Contrary to the petitioners’ argument, the IJ’s
corroboration finding was not erroneous, as the IJ never
stated that such documents would have been necessary to meet
her burden of proof, only that without such evidence she had
not rehabilitated her otherwise incredible testimony. See
Biao
Yang, 496 F.3d at 273. In addition, as the IJ found,
Wang’s medical records were based entirely on her own
statements and did not indicate whether the abortion was
involuntary, and thus were not sufficient to rehabilitate
her testimony. See Xiao Ji
Chen, 471 F.3d at 342.
Ultimately, the IJ’s evaluation of Yang’s testimony and
demeanor provides substantial evidence in support of the
agency’s adverse credibility determination, and the IJ
8
reasonably found that Yang’s corroborative evidence did not
rehabilitate her questionable testimony. See 8 U.S.C.

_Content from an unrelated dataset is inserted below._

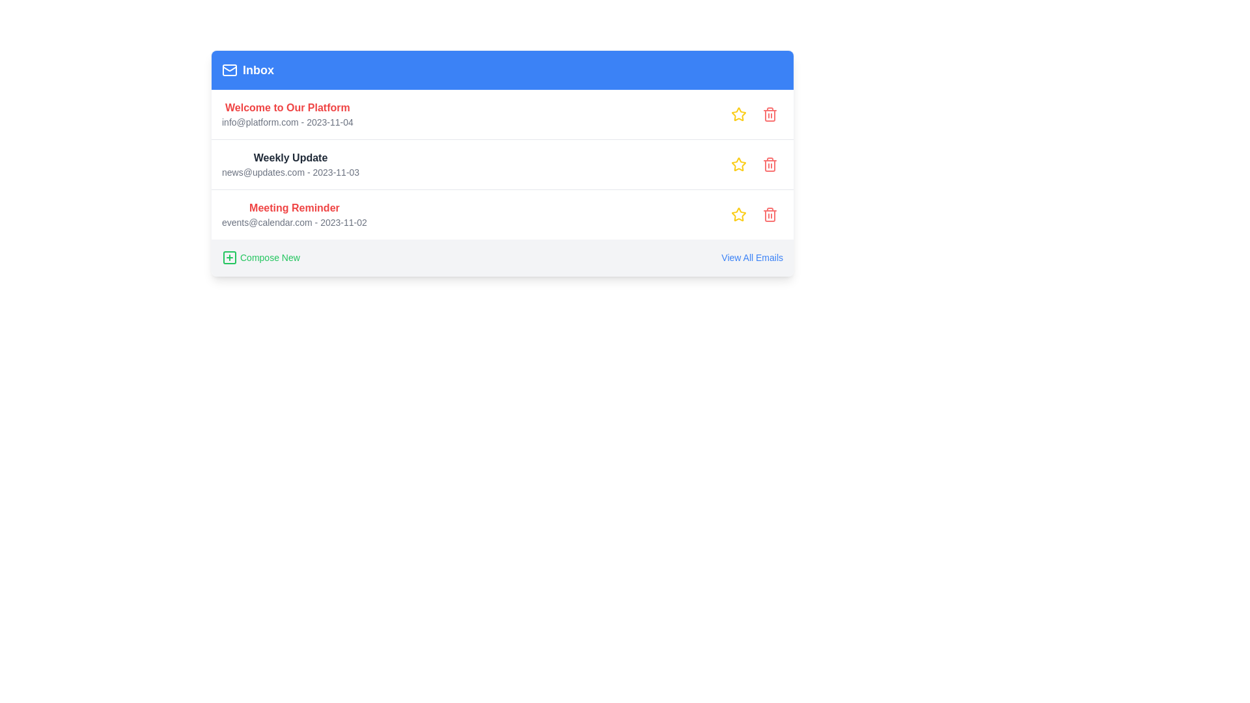 The width and height of the screenshot is (1250, 703). What do you see at coordinates (290, 172) in the screenshot?
I see `the static text label that displays the sender's email address and the date of the update, located below the 'Weekly Update' text in the second row of the inbox items` at bounding box center [290, 172].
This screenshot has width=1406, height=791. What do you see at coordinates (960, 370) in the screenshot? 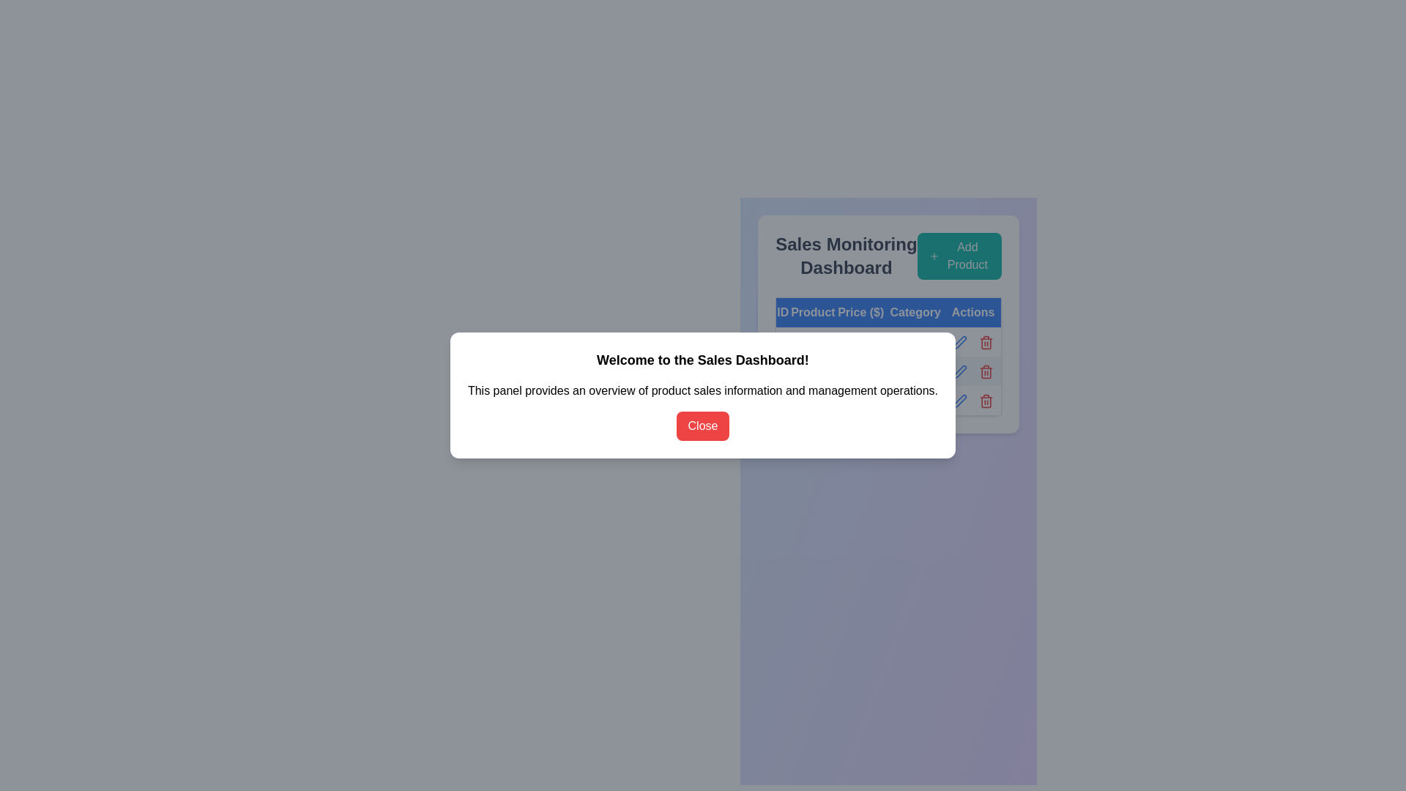
I see `the small blue pen-shaped icon button, which is located to the right of the 'Actions' row in the table` at bounding box center [960, 370].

§ 1158(b)(1)(B)(iii); Biao
Yang, 496 F.3d at 273.
B. Future Persecution
Absent past persecution, the petitioners had to show
that it is more likely than not that they would be
persecuted in China. The petitioners argue that they
established a likelihood of future persecution in that they
face sterilization if they return to China because they now
have a second son, who was born since they entered the
United States. They contend that the family planning policy
is enforced against the parents of children born abroad,
arguing that this is confirmed by a letter from the Fujian
Province Population and Family Planning Commission. These
arguments are foreclosed by this Court’s decision in Jian
Hui Shao,
546 F.3d 138.
Because China’s family planning policy varies depending
on locality, the burden is on the aliens to establish that
they would personally suffer persecution on account of their
violation of the policy.
Id. at 159-62. The agency
reasonably determined that evidence of general conditions in
China did not suffice to show that they faced future
9
persecution in their locality. See
id. at 159-65. Because
the one document that petitioners rely on does not establish
that individuals with United States born children have been
or will be subjected to forcible sterilization, the agency
reasonably found that petitioners offered no individualized
evidence establishing a likelihood that they would be
persecuted.
Id.
For the foregoing reasons, the petition for review is
DISMISSED in part and DENIED in part.